São Paulo – A produção industrial brasileira registrou em agosto sua terceira alta mensal seguida, informou hoje (2) o IBGE. Nesse período, acumulou crescimento de 2,3%. Mas a comparação anual ainda é negativa: queda de 2% em relação a agosto de 2011, a 12ª taxa negativa consecutiva, "mas a menos intensa desde dezembro último (-1,3%)". A atividade recua 3,4% nos oito primeiros meses do ano, em relação a igual período de 2011, e cai 2,9% em 12 meses. Com isso, diz o instituto, "prosseguiu com a trajetória descendente iniciada em outubro de 2010 (11,8%) e assinalou o resultado negativo mais intenso desde janeiro de 2010 (-5,0%)".

Segundo o IBGE, o avanço de 1,5% de julho para agosto foi generalizado, atingindo 20 dos 27 ramos pesquisados, com destaque para o setor de veículos automotores (alta de 3,3%), com impulso dado pelo aumento na produção de automóveis. Essa atividade também teve a terceira taxa positiva seguida, com expansão de 9,3% no período. Na comparação com agosto do ano passado, houve redução na produção em 16 setores, com o mesmo ramo de veículos automotores caindo 11,2%. Entre os 11 setores em alta, o instituto destaca produtos químicos (8,9%), refino de petróleo e produção de álcool (7,1%), outros equipamentos de transportes (7,2%), farmacêutica (4,6%) e bebidas (4,7%).

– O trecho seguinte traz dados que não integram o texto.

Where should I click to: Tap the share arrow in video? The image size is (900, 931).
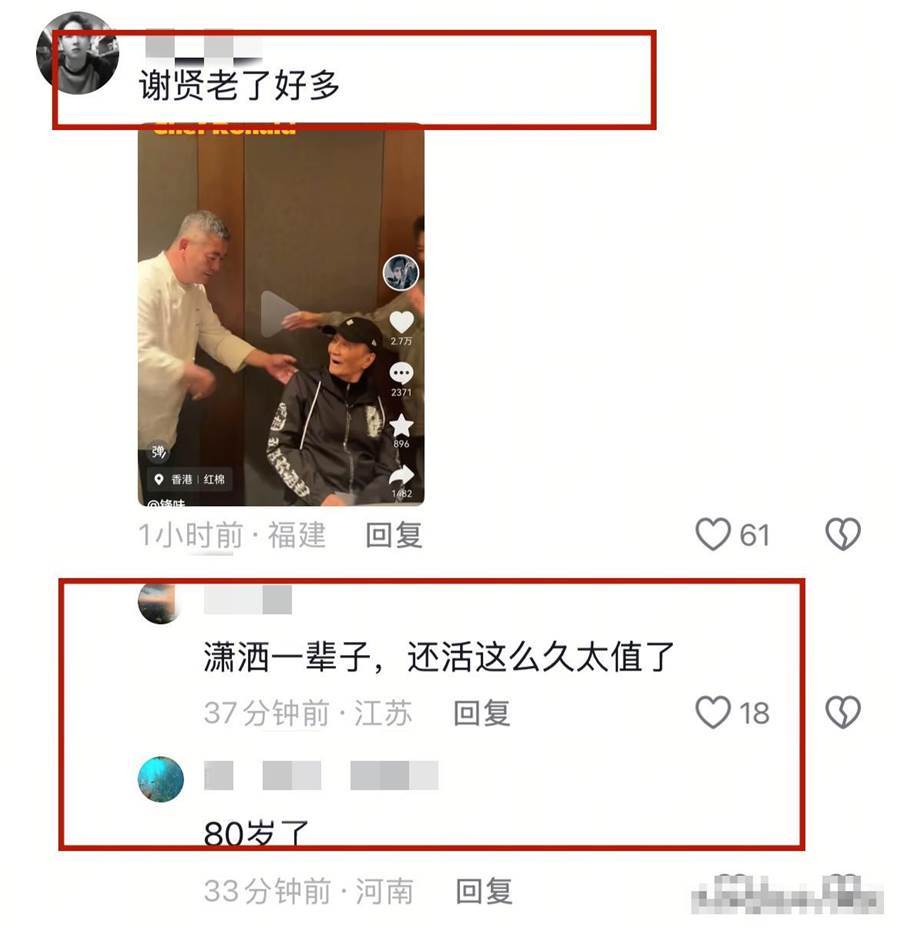[x=401, y=476]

No acumulado do ano, até agosto, o IBGE teve taxas negativas em 18 dos 27 ramos. A principal influência negativa foi do setor de veículos automotores (-16,3%), com redução na produção da maioria dos produtos (aproximadamente 85%). Material eletrônico, aparelhos e equipamentos de comunicações (-16,9%), alimentos (-2,7%), metalurgia básica (-4,6%), máquinas, aparelhos e materiais elétricos (-8,4%) e máquinas e equipamentos (-3,1%), entre outros, também caíram. Das nove altas, os destaques são produtos químicos (4,5%), refino de petróleo e produção de álcool (4,1%) e outros equipamentos de transporte (7,2%). Em bens de capital e bens de consumo durável, foram apuradas quedas de 12,2% e 7,3%, respectivamente.